A few weeks ago, in order to get my family updated regarding Star Wars background details, we went through the original trilogy via Netflix.
And after watching all the classic sequences, I started to think about the lessons in Process Automation that can be extracted from the original trilogy.
No, really, I’m not under the influence of early Christmas beverages, wait and keep reading:
1.- Avoid single points of failure:
Both the Empire and the Rebel Alliance have the same disdain for safety regarding single points of failure.
You can blow the first Death Star with a single proton torpedo, if correctly aimed at the thermal exhaust port. That is what I call a single point of failure!
The Empire is able to neutralize the Rebel Alliance base at Hoth with a couple of laser shots, blowing the shield generators, which evidently didn’t have a backup.
The second Death Star’s shield generator was located on the moon of Endor. Although the second Death Star was bigger than the first, it depended on a poorly protected ground facility. Which in fact was destroyed by some rebel commandos plus a whole tribe of cute teddy bears a.k.a. Ewoks.
The shield generator of a Super Star Destroyer had no backup, so a single kamikaze A-Wing can eliminate this capital ship.
That equals 3 to 1. Rebels seem to have better safety policies than the Empire.
2.- Use redundancy for critical systems:
This issue is related to the previous one:
If the rebel base at Hoth had backup generators, or maybe an UPS, the rebels would have hold up against the Empire’s AT-ATs a longer time and made a less desperate escape.
The second Death Star was supposed to be fully operational according to the Emperor. Really? It’s safety depended on the integrity of a single shield generator located on Endor’s moon! If the Empire had the whole galaxy resources to build such a thing, why not spending a few million credits on a backup shield generator?
In both cases the end users should have enjoyed great benefits from a redundant power system, whether implemented by load balancing or by a hot stand-by configuration.
3.- Take special care on access to manual overrides.
Manual overrides sometimes can be useful (remember Three Mile Island?), but you have to be extremely careful on how accessible they are. Otherwise you can have an old Jedi fiddling with your system’s integrity. Obi-Wan just needed to pull up and down a couple of levers in order to execute manual override of the whole Death Star tractor beam subsystem.
4.- Distribute the risk:
Same case as before, there should not be a chance that a single operator could shut down a whole subsystem of your plant without supervision.
5.- Consider the issue of cybersecurity:
The Empire’s IT department really needs a lesson or two on industrial firewall technology.

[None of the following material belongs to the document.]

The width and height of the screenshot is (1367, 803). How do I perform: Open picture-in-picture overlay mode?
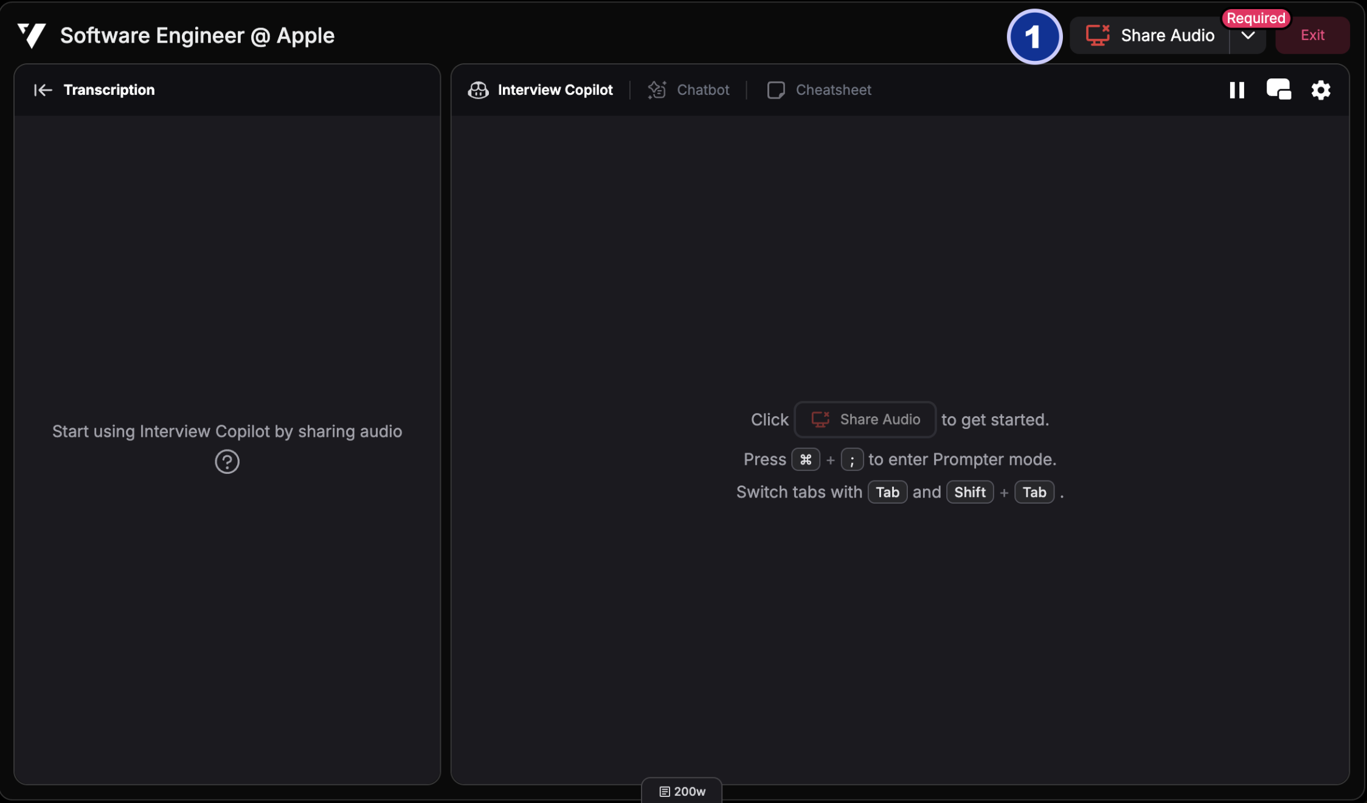coord(1278,89)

Their system’s security is so bad that a team formed by a smuggler, a farmer, a wookie and two commercially available androids can hack it in order to access the Death Star’s prisoners’ database.
And they seem to be even worse at keeping confidential documentation from the hands of others. Time after time Rebel spies manage to obtain top secret data. Maybe a lesson on encryption software would be useful.
6.- Use standards coherently:
Data access connection points seem to be available everywhere in Star Wars, but they seem to use the same connectors for data and for power, as poor R2-D2 discovers a couple of times. So, take care and identify your cables and there won’t be no risk of confusion.
It could be that the data connection points are also power connection points. So maybe finally fieldbus technology found its place. If that was the reason, then the connector’s pinout was mismatched.
7.- Perform preventive maintenance:
Some routine maintenance on the Millenium Falcon would have avoided Han Solo and friends quite a few problems. And it’s no fun to perform live maintenance work with the process going on.
8.- Use diagnostics tools:
Same case as in point 7, do not rely on a wookie’s tech background. And that lead us to…
9.- If you are going to work with technology, consider some STEM (Science, Technology, Engineering and Mathematics) focused education:
Do you think that either the Empire or the Rebel Alliance could have developed all that stuff just by using The Force? They surely needed a whole bunch of engineers…
10.- Enjoy life:
As several other nostalgic parents in their 40’s, I took my children (a girl and a boy, 11 and 7 years old respectively) to watch Star Wars, The Force Awakens.
I’m no movie critic, and I hate reviewers that include spoilers in their reviews. So I’ll just say that we enjoyed the movie, specially my 7 years old kid, he was amazed.
What is left to say is that I wish you a Merry Christmas and a Happy New Year.
I really expect that these posts have been useful and enjoyable and I hope to keep on next year.
Thanks to all of you.
Mirko Torrez Contreras is a freelance Process Automation consultant who likes sci-fi. His tastes have been evolving over the years, but he still remembers the thrill of the first time he watched Star Wars at age 10.